Ahmed, enfant de la paix

Ahmed, syrien, français et enfant de la paix

Assis dans une galerie marchande prés d'un magasin à la belle enseigne de Sweet home, je venais de finir mes courses, avais réparti leur poids en deux sacs et m'apprêtais à repartir quand un couple avec une poussette et un gros carton vint s'installer sur la banquette d'à côté. Je les observais cherchant comment ouvrir ce carton pris dans de solides lanières. Je leur tendis alors mon couteau au manche en bois et à la pointe cassée que j'ai toujours avec moi. L'homme ouvrit le carton pendant que je récupérais les lanières pour les mettre à la poubelle juste à côté. Ils venaient d'acheter une nouvelle poussette pour remplacer celle qu'ils avaient et que l'on devait leur avoir donnée vu l'air usé qu'elle avait.

 

Devant les hésitations de l'homme, je décidais de l'aider à monter sa poussette. Ils avaient un peu moins de la trentaine et n'avaient visiblement pas l'habitude de ces choses-là. Plusieurs fois Père et bientôt Grand-père, il me reste quelques souvenirs de ces temps où on affronte quotidiennement les subtilités de ces engins imaginés par des ingénieurs diplômés. Après une dizaine de minutes, la poussette toute neuve était prête à recevoir son passager.
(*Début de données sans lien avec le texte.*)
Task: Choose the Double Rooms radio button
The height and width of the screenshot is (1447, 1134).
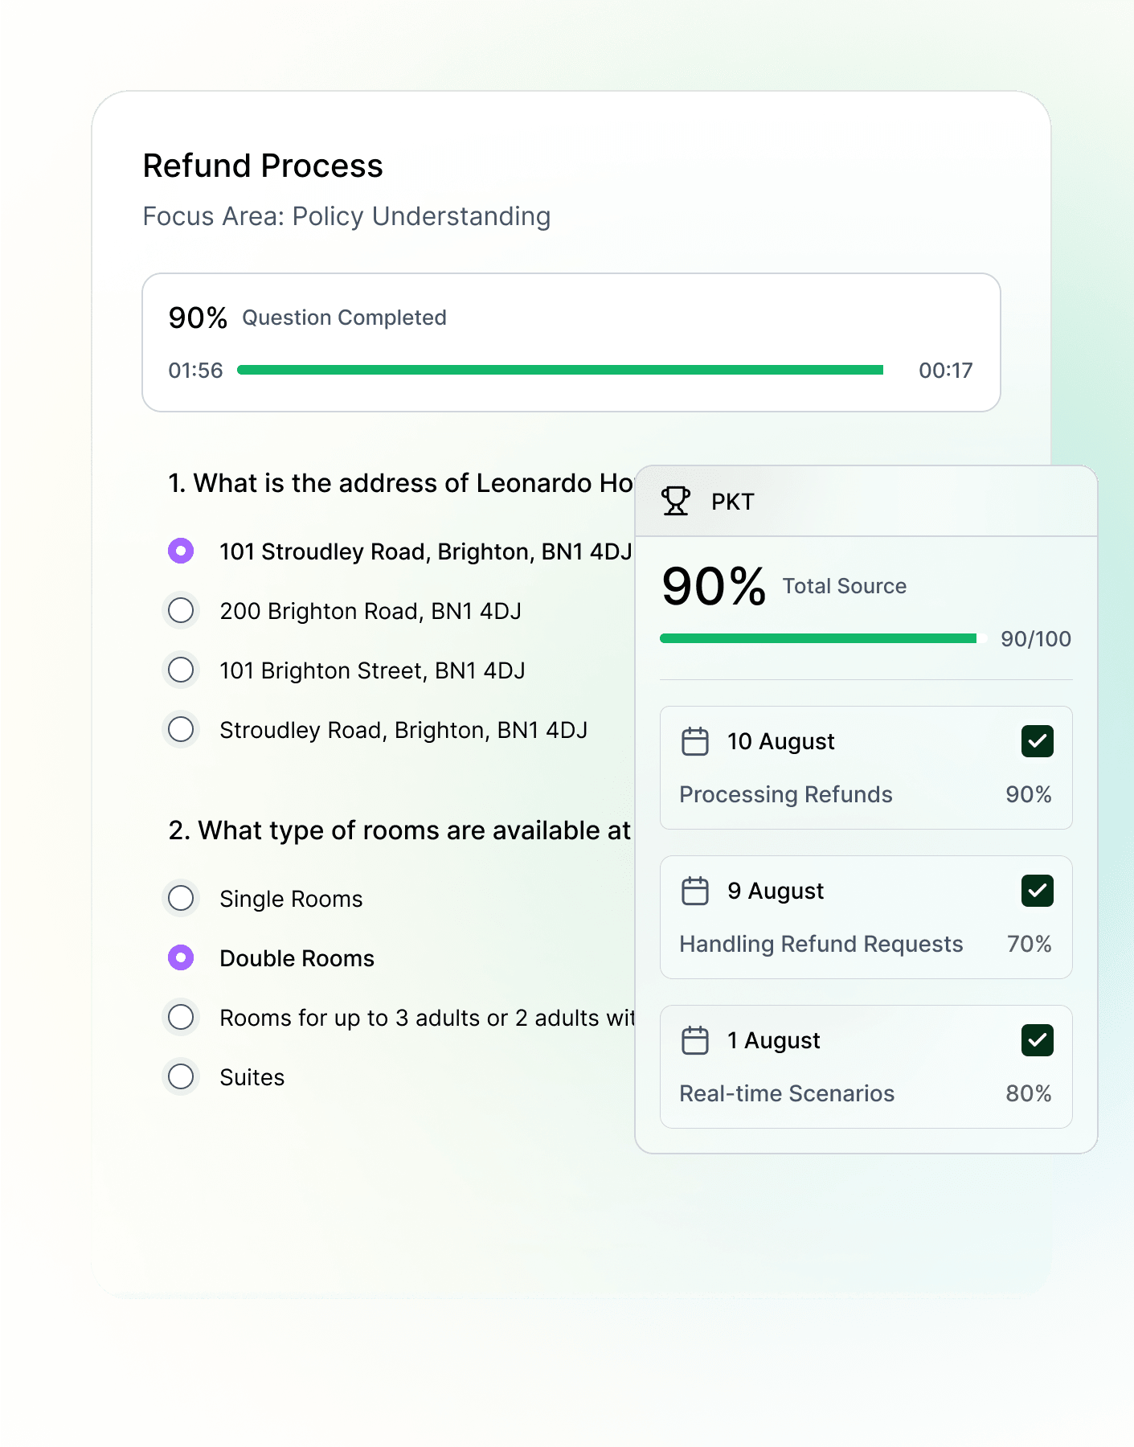Action: tap(181, 957)
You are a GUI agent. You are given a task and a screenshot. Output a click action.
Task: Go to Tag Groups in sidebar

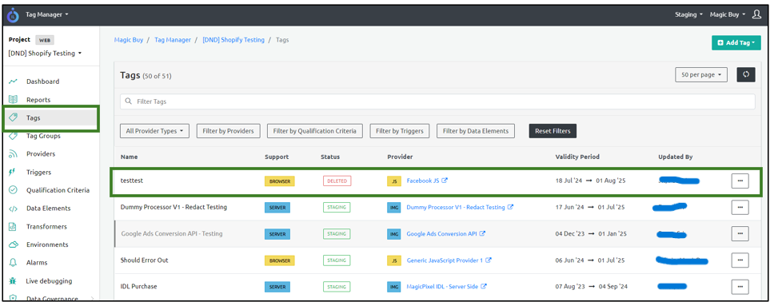[x=43, y=136]
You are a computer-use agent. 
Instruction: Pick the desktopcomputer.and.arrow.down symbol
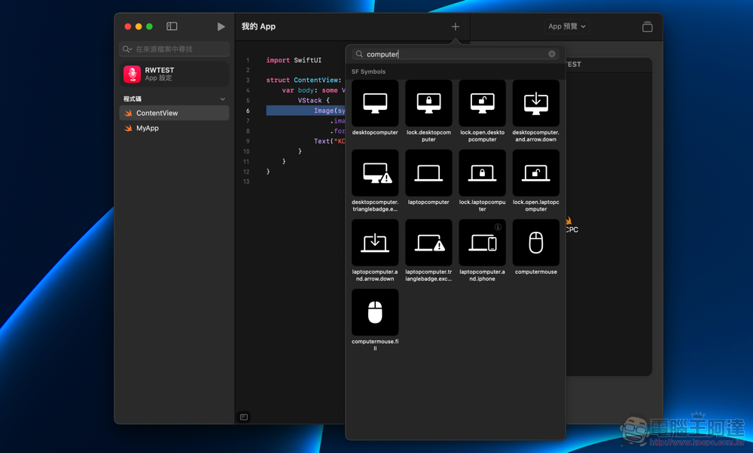pyautogui.click(x=535, y=103)
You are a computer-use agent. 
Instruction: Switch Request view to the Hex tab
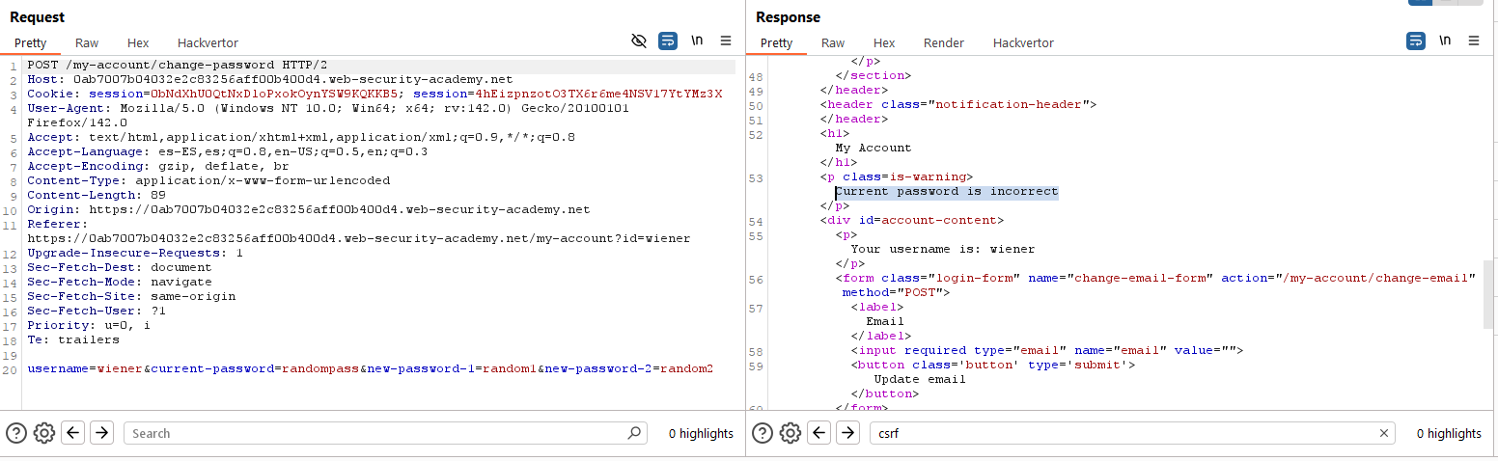pos(138,42)
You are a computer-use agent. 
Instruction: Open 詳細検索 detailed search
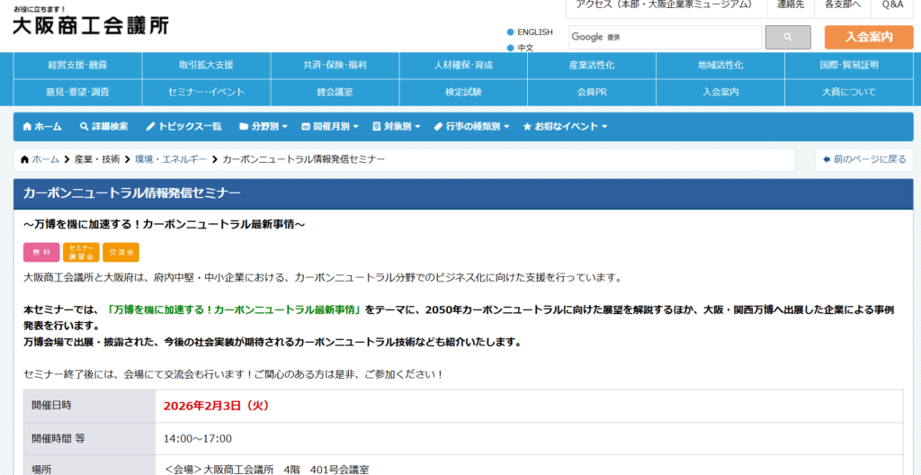click(x=103, y=127)
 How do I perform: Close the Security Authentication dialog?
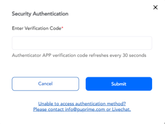[x=155, y=7]
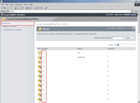Click the refresh icon in Mail Box header
Viewport: 140px width, 103px height.
134,28

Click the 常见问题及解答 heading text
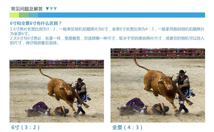(x=27, y=9)
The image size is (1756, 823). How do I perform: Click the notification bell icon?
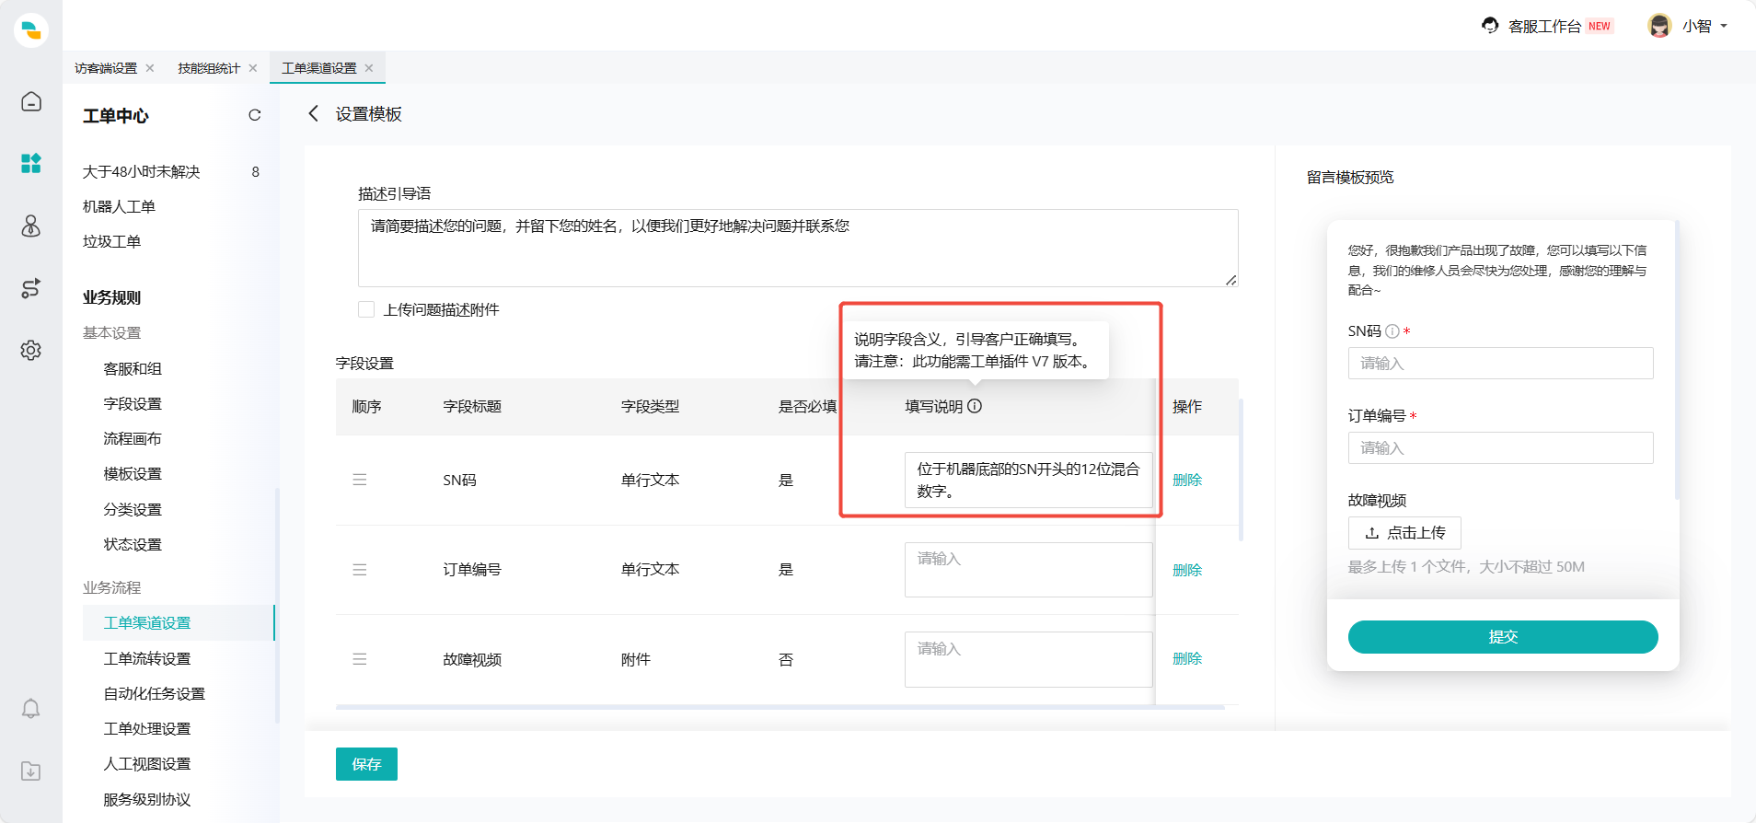click(x=31, y=709)
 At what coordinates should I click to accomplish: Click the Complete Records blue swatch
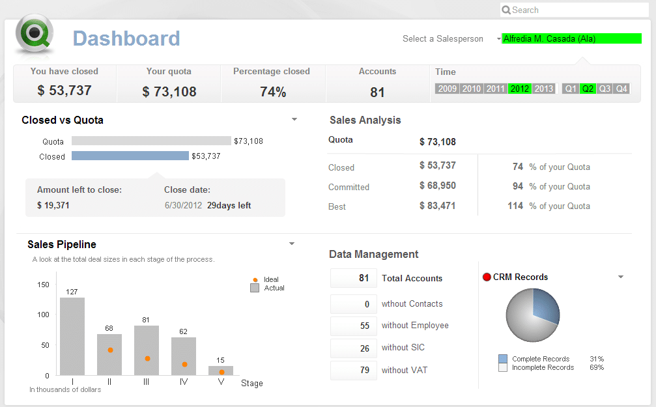coord(502,359)
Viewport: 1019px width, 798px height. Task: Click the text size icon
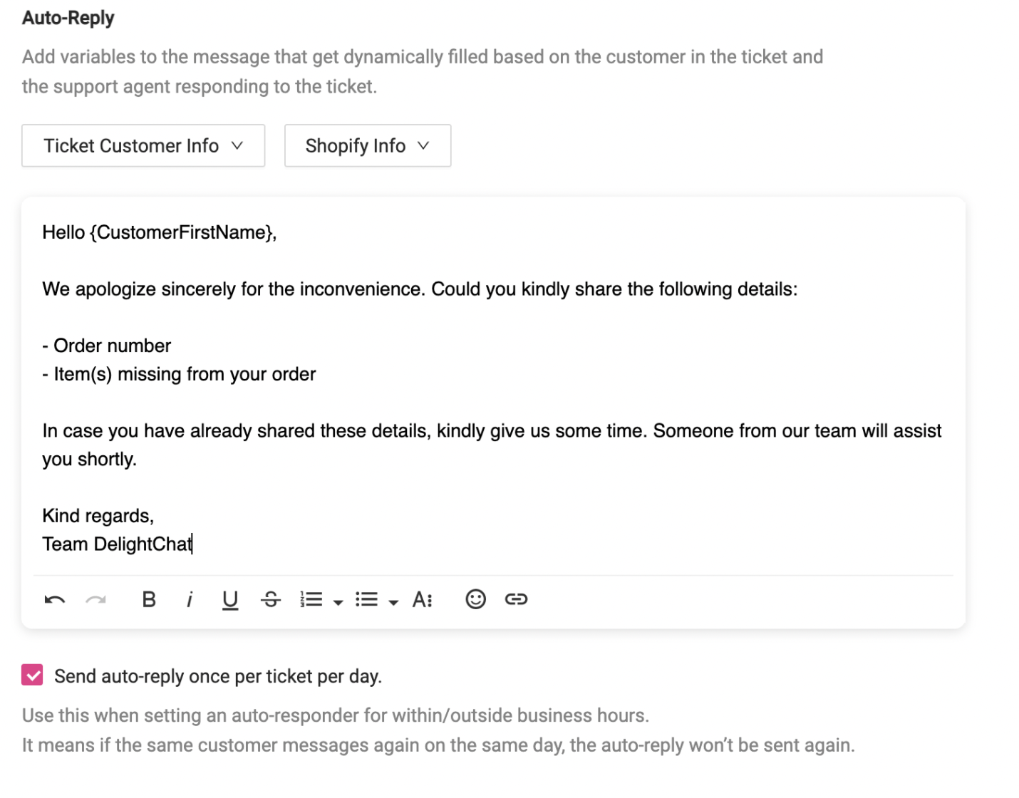pos(422,599)
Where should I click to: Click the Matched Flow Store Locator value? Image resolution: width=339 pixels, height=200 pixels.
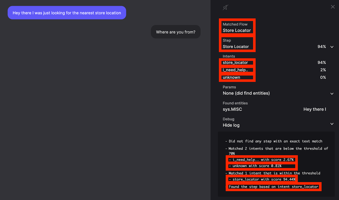[237, 31]
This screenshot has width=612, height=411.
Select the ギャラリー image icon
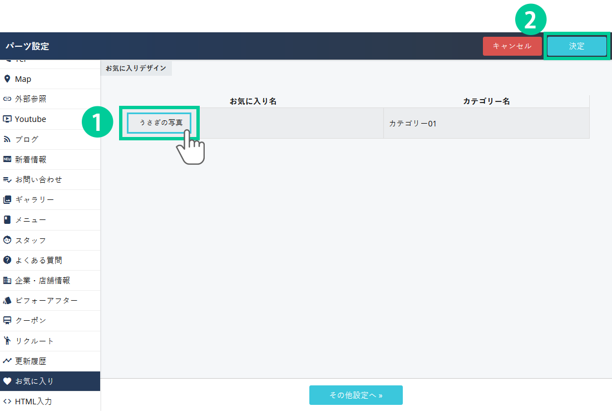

C'est alors que la femme sortit de dessous une couverture en laine un tout petit bébé coiffé d'un petit bonnet blanc qui lui couvrait les yeux. Je lui demandai son âge et son nom. Elle me répondit avec son fort accent d'une personne non francophone qu'il a 1 mois et s'appelle Ahmed.

 

Avant de le changer de poussette, elle le change pendant qu'avec son père nous réglons la ceinture de la poussette. Pendant qu'elle installe Ahmed, je lui demande en anglais d'où ils viennent. Elle me répond qu'ils viennent de Syrie, qu'ils sont arrivés il y a 5 ans. Je lui réponds, It' very difficult. Elle secoue la tête et j'ajoute Mektoub. Elle me demande si je parle arabe. En guise de réponse, je lui montre mon chapelet en bois que j'ai toujours autour du cou. Elle secoue de nouveau la tête puis se met à l'écart pour donner le sein à Ahmed. Pendant ce temps le père d'Ahmed m'offre un pain-au-chocolat. Je repense alors à cet autre pain-au-chocolat qui fut l'objet d'affrontements verbaux et médiatiques, sur fond d'islamophobie rampante, initiés il y a quelques années, par le Maire de la ville d'à côté cette galerie marchande où nous nous trouvons. Ce goûter partagé fini, je reprends mes sacs de courses, remets mon sac-à-dos et m'en retourne chez moi.

 

Cet après-midi, à des milliers de kilomètres du Moyen-Orient et à un millier de Bruxelles, la guerre m'a rattrapé. Pas par les bombes, pas par les fusillades, non, par un simple geste de solidarité effectué sans calcul, par instinct, l'instinct d'aider celui qui a besoin d'aide. Cet après-midi dans cette galerie marchande, il n'y avait pas de syrien, pas de français, pas de musulman, pas de chrétien. Il y avait juste un presque grand-père aidant un jeune couple avec son premier enfant. Ce soir en arrivant de bonne heure à l'église de mon village, au terrible nom de St-Barthélémy, en ouvrant les portes avant que le prête arrive, pour accueillir ceux qui viennent à la messe en cette semaine Sainte, je penserai à ce jeune couple de réfugiés syriens et à Ahmed, syrien par ses parents, français par sa naissance et enfant de la paix par cette rencontre.